What is asked: Render the material as a numbered list with blank lines omitted, starting at the line containing "Given: Click Russia's" and ending at the end of the material. Leave the pictures out of your list.

(Data entries)

——————————

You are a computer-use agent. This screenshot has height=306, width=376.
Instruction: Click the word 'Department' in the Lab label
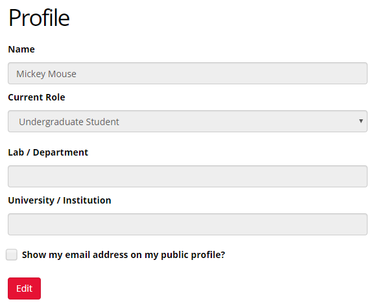point(60,153)
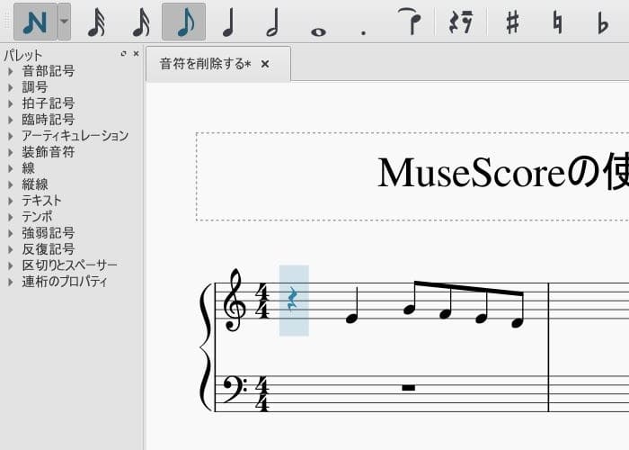Switch to the 音符を削除する tab
The image size is (629, 450).
click(x=205, y=65)
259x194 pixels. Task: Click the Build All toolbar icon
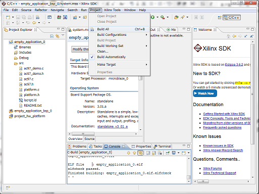(37, 17)
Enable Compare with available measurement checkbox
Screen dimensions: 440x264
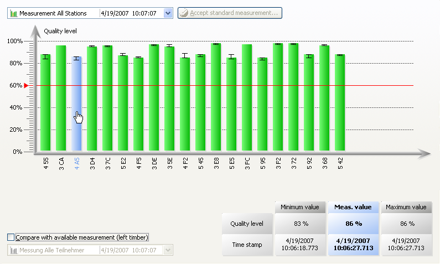pyautogui.click(x=11, y=237)
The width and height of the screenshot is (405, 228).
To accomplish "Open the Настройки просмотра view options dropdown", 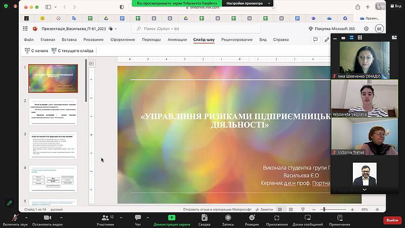I will coord(248,3).
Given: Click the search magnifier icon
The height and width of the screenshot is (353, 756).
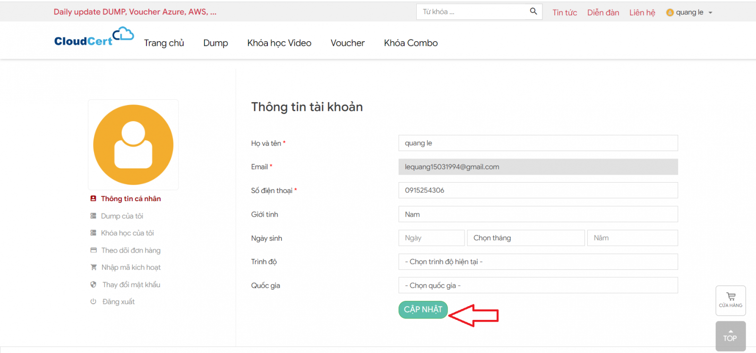Looking at the screenshot, I should (533, 11).
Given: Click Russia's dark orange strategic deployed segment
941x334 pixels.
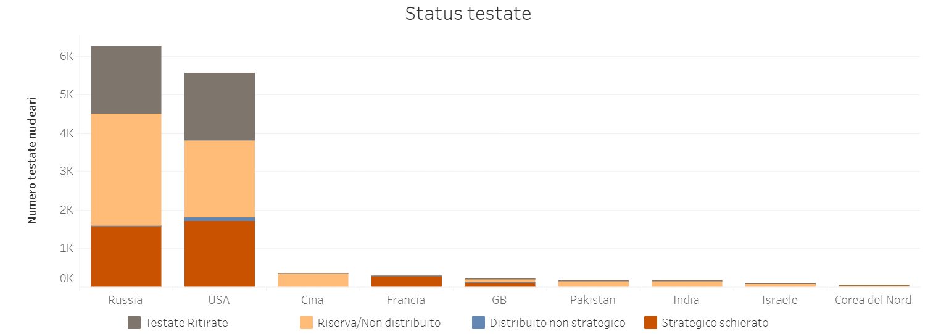Looking at the screenshot, I should [126, 256].
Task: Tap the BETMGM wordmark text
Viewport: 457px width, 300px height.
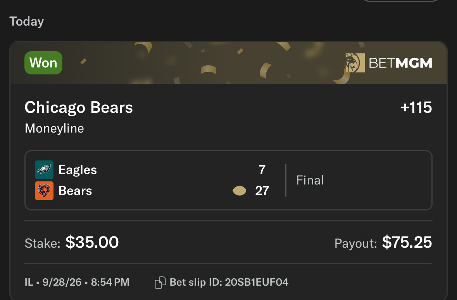Action: click(x=400, y=63)
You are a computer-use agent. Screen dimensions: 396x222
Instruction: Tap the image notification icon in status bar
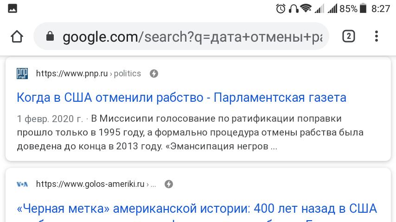coord(13,9)
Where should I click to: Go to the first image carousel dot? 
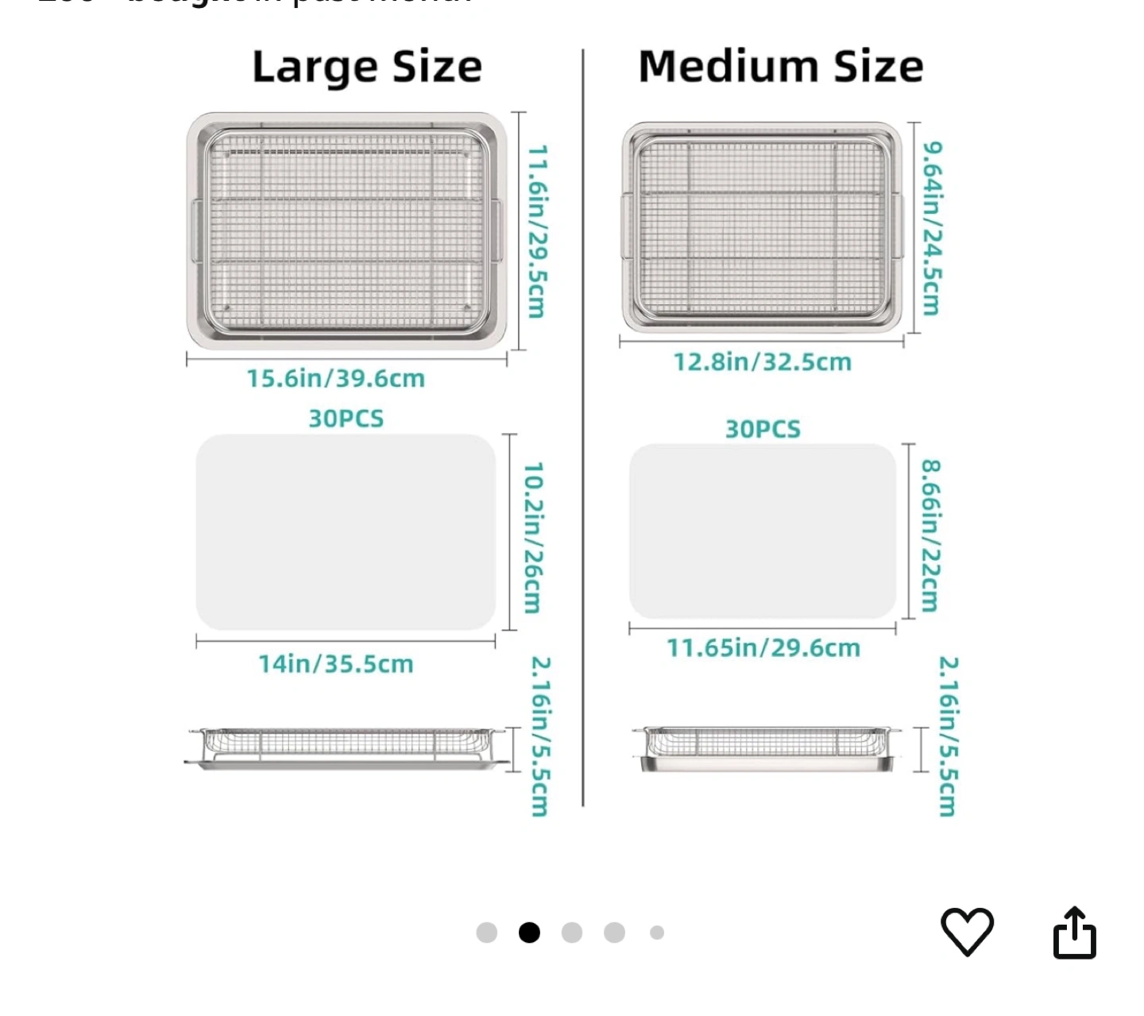[x=487, y=933]
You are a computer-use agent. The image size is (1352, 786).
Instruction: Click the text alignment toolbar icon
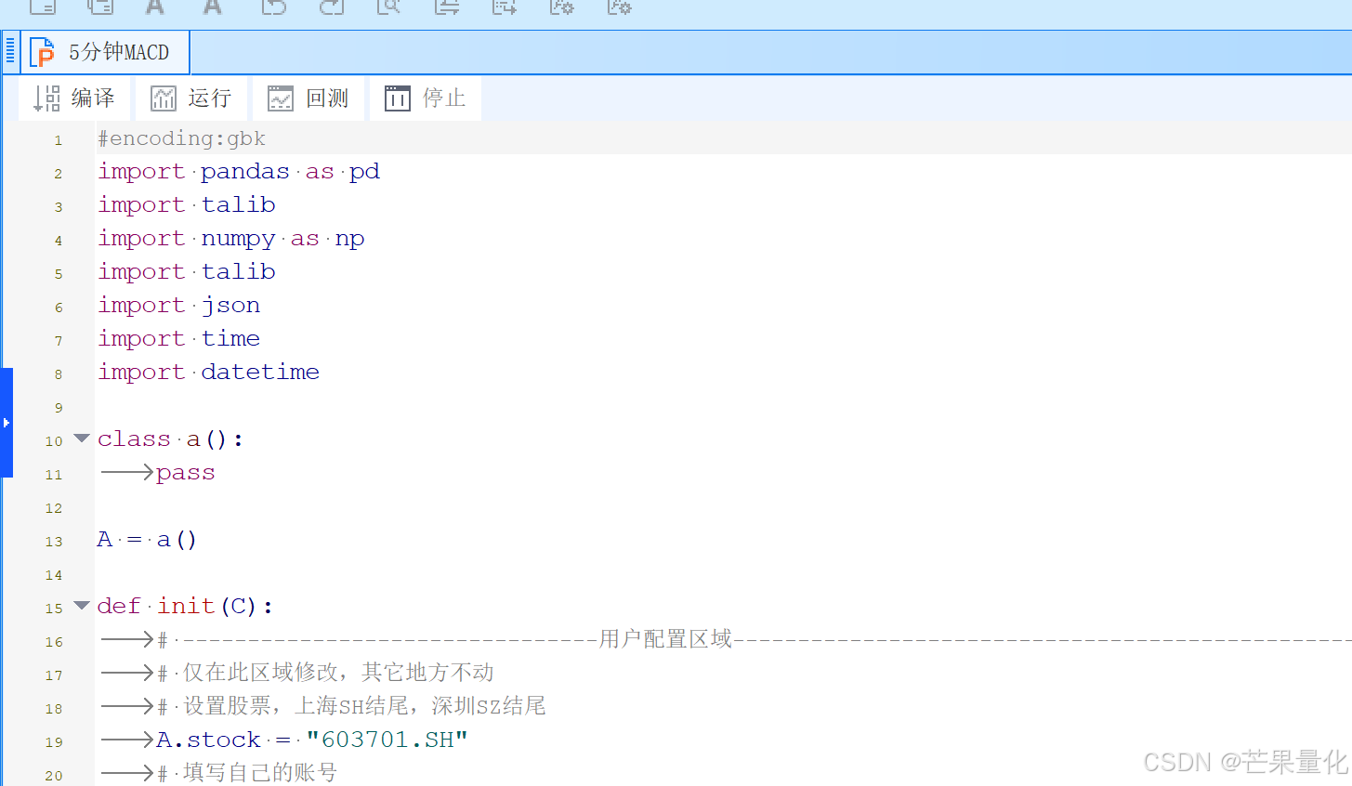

——————————

Finished exercise:
1. Given: Click Russia's dark orange strategic deployed segment
2. 941x334 pixels.
3. Looking at the screenshot, I should [126, 256].
4. Task: Tap the BETMGM wordmark text
5. Viewport: 457px width, 300px height.
6. Action: click(x=400, y=63)
7. You are a computer-use agent. Screen dimensions: 396x222
8. Instruction: Tap the image notification icon in status bar
9. coord(13,9)
10. Where should I click to: Go to the first image carousel dot? 
11. [x=487, y=933]
12. You are a computer-use agent. The image size is (1352, 786).
13. Instruction: Click the text alignment toolbar icon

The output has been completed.